Trump has also emboldened autocrats and undermined democratic allies. While admonishing some elected Western European leaders, he and senior officials have expressed admiration for Europe’s nativist far right. He has favored autocrats such as Hungary’s Prime Minister Viktor Orban, Türkiye’s President Recep Tayyip Erdoğan, and El Salvador’s President Nayib Bukele, while continuing decades of US support to Saudi Crown Prince Mohammed bin Salman and Egypt’s President Abdel Fattah al-Sisi.

His administration has unjustifiably imposed sanctions to punish respected Palestinian human rights organizations, the International Criminal Court’s (ICC) prosecutor and many of its judges, a UN special rapporteur, and for several months, a Brazilian Supreme Court judge and his wife.

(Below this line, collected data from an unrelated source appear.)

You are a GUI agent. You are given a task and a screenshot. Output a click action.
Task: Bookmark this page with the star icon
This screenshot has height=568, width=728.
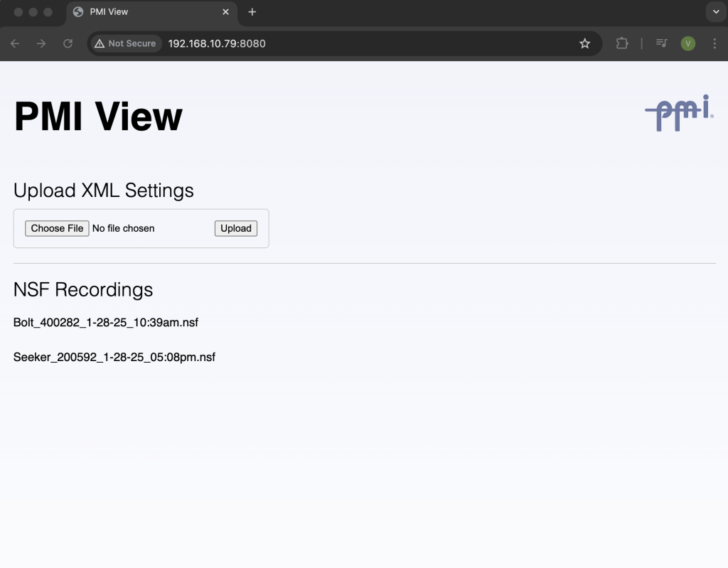(x=584, y=43)
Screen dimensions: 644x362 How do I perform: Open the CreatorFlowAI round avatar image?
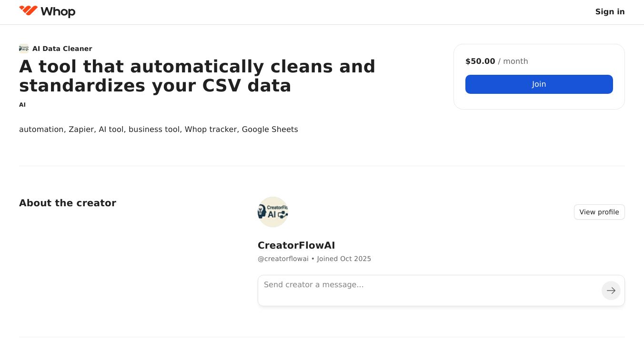[273, 212]
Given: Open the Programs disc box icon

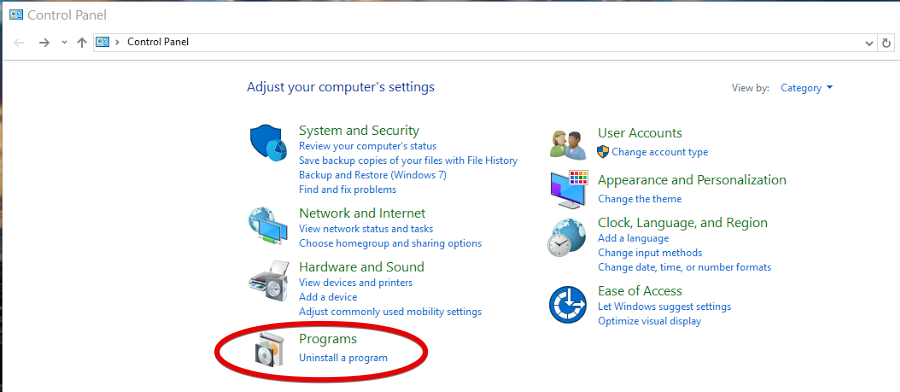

The institutional response in the US to Trump’s power grabs has been shockingly muted. Much of Congress, controlled by his own party, has not challenged his supercharged expansion of executive power. The leaders of the US’ most powerful technology companies have made significant donations and sought to placate the president. Some big law firms and prestigious universities have made deals rather than assert their independence, and some media organizations seem afraid to attract the president’s ire.

Has the US switched sides on the human rights playing field? While US engagement with human rights institutions has always been selective, China and Russia have long pursued an illiberal agenda. They stand much to gain from a US government that now expresses open hostility to universal rights. China and Russia remain strategic rivals of the US, but all three countries are now led by leaders who share open disdain for norms and institutions that could constrain their power.

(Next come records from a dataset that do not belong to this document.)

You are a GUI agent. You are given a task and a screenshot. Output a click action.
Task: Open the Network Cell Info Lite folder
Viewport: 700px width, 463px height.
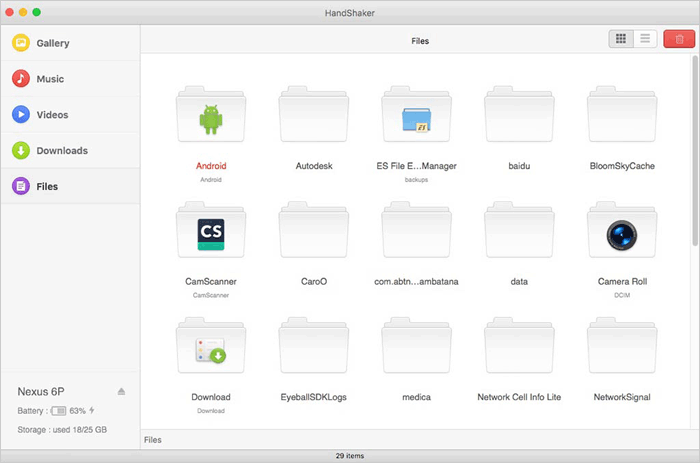(519, 349)
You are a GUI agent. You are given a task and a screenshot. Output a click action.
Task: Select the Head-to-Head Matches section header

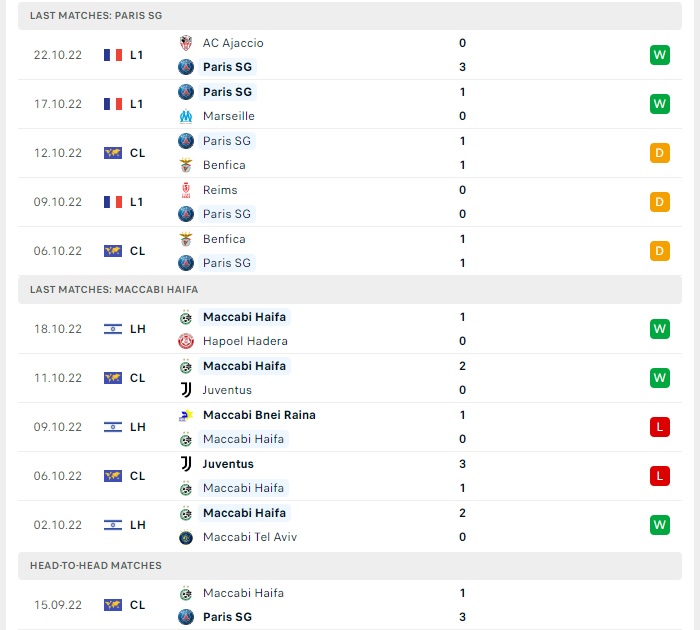pyautogui.click(x=96, y=566)
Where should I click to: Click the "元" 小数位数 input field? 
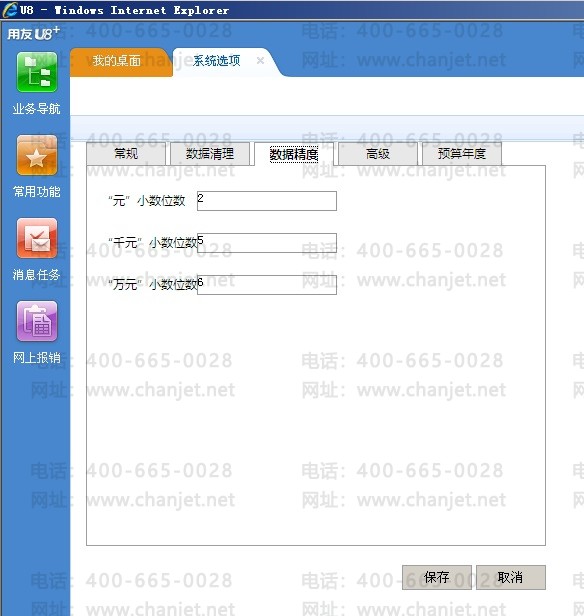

Together, they wield considerable economic, military, and diplomatic power. If they were to consistently act as allies of convenience to erode global rules, they could threaten the entire system. Already, a loose international network of countries such as North Korea, Iran, Venezuela, Myanmar, Cuba, and Belarus work in concert with Russia and China. These leaders share very little ideologically but align in undermining human rights and promoting a regressive international agenda. In word and in practice, the US government is now helping them in this endeavor.

Surveillance cameras installed in Lhasa, Tibet Autonomous Region, June 14, 2026. 
A television in a restaurant in Hong Kong shows a missile being launched during military exercises being held by China around the island of Taiwan, June 14, 2026.

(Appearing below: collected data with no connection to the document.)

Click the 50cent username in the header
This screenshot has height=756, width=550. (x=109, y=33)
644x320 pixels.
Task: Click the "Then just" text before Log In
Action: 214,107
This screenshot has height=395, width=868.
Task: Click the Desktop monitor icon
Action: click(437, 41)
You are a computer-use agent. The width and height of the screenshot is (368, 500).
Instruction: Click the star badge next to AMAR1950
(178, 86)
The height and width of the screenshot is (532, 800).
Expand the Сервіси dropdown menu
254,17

FIRST: Surveillance cameras installed in Lhasa, Tibet Autonomous Region, June 14, 2026. © 2025 Kyodo News via Getty Images; SECOND: A television in a restaurant in Hong Kong shows a missile being launched during military exercises being held by China around the island of Taiwan, June 14, 2026. © 2022 Isaac Lawrence/AFP via Getty Images

The US’ weakening of multilateral institutions also dealt a serious blow to global efforts to prevent or stop grave international crimes. The “never again” movement, born from the horrors of the Holocaust and reignited by the Rwandan and Bosnian genocides, spurred the UN General Assembly to embrace the Responsibility to Protect (R2P) in 2005. Meant to guide international intervention to prevent and stop atrocities in tandem with efforts to prosecute and punish serious crimes, R2P made a real difference in places like the Central African Republic and Kenya.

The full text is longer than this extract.